= Saticula =

Caudini city near the frontier of Campania in ancient Italy

Saticula was a Caudini city near the frontier of Campania in southern Italy. In 343 BC, during the First Samnite War, the Roman consul Cornelius attacked it during the campaign against the Samnites in the Battle of Saticula.

Its archaeological remains are in the territory of the modern town of Sant'Agata de' Goti. Ceramic evidence from Saticula and nearby Caudium suggest that the two cities were part of a trade network along the Volturno River, linking the area with the rest of eastern Campagnia and the coast of the Tyrrhenian Sea, as well as to the northern areas, including the Pentri settlements of Bovianum and Saepinum.

== Fossil record ==
In 1995, the construction of the Trans-Mediterranean Pipeline excavated a fluvio-lacustrine succession that had been buried under volcanic deposits. Fossil bones and pollen samples were collected and further exploration continued in 2005, with a new trench dug to better access faunal and floral materials. The obtained pollen showed there had been a diverse vegetation cover of herbaceous and arboreal plants from different vegetation belts. There was a deciduous forest with a mixture of oak and hickory trees, along with hornbeam, elm, zelkova, and linden. The more mountainous forest was likely formed by species of cedars and hemlocks, with more evidence of fir and spruce close to the timberline. Herbs found at the site came mainly from the Poaceae and Asteraceae families, while the steppe plants from genera such as Artemisia and Ephedra were less common. A single grain of Quercus ilex, a Mediterranean oak, was discovered at the site in the second trench section.
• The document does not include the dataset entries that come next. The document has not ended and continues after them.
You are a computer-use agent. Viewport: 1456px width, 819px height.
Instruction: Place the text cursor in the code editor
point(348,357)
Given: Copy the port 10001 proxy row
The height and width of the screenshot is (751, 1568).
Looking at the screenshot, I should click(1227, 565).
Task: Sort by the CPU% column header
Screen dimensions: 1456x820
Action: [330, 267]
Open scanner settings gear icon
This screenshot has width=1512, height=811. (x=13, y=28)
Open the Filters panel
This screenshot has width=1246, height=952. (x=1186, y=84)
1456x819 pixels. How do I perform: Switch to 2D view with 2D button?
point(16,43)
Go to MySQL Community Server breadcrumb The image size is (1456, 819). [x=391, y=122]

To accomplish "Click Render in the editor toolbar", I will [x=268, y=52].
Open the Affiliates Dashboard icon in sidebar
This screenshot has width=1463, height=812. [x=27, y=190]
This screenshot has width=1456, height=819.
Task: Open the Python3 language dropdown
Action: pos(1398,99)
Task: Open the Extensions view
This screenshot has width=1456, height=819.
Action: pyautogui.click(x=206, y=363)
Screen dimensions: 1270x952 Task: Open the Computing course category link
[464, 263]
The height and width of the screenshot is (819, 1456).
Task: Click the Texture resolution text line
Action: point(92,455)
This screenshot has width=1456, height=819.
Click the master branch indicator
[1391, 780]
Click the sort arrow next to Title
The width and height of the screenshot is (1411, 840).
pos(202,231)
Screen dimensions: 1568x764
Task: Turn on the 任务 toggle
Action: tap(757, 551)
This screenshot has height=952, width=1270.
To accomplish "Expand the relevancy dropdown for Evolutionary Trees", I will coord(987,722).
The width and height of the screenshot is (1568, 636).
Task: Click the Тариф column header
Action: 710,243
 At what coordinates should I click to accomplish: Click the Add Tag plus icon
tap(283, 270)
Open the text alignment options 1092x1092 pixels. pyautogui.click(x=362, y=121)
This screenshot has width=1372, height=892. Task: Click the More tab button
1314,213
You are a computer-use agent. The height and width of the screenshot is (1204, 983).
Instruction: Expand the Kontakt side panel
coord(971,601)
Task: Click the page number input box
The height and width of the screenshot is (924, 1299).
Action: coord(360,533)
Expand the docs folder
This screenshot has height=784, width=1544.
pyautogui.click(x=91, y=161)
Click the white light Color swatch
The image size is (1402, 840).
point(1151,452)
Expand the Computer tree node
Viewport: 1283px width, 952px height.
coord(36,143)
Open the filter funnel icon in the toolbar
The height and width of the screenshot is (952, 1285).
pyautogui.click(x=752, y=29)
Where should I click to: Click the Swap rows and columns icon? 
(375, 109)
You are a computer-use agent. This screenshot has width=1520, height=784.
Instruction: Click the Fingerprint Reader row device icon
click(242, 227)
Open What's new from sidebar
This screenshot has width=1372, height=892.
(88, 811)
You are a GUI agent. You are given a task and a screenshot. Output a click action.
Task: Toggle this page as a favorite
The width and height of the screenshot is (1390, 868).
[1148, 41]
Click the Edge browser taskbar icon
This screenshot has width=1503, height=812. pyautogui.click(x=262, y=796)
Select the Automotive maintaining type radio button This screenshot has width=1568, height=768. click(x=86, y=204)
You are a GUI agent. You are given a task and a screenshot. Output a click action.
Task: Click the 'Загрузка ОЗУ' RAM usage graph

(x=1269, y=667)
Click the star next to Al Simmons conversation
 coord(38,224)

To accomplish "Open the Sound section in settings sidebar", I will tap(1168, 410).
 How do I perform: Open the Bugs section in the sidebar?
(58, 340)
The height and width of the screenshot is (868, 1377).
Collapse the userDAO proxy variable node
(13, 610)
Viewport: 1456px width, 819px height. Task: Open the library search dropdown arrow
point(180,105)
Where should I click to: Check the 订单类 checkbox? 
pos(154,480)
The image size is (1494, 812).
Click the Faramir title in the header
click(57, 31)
The animal fossils identified at the site are: an unidentified species of rodent; an unidentified species hyena; an unidentified species of Elephantidae, believed to belong to the genus Mammuthus rather than to Elephas; Stephanorhinus hundsheimensis, an extinct species of rhino; Equus sussenbornensis, a species of equine; Hippopotamus antiquus, an extinct species of hippopotamus found in Europe; an unidentified species of Megacerini, an extinct genus of deer; and Axis eurygonos, an extinct species of cervid. Based on the combination of animal and plant remains, the time period of the fossils are considered part of the late Early Pleistocene to early Middle Pleistocene.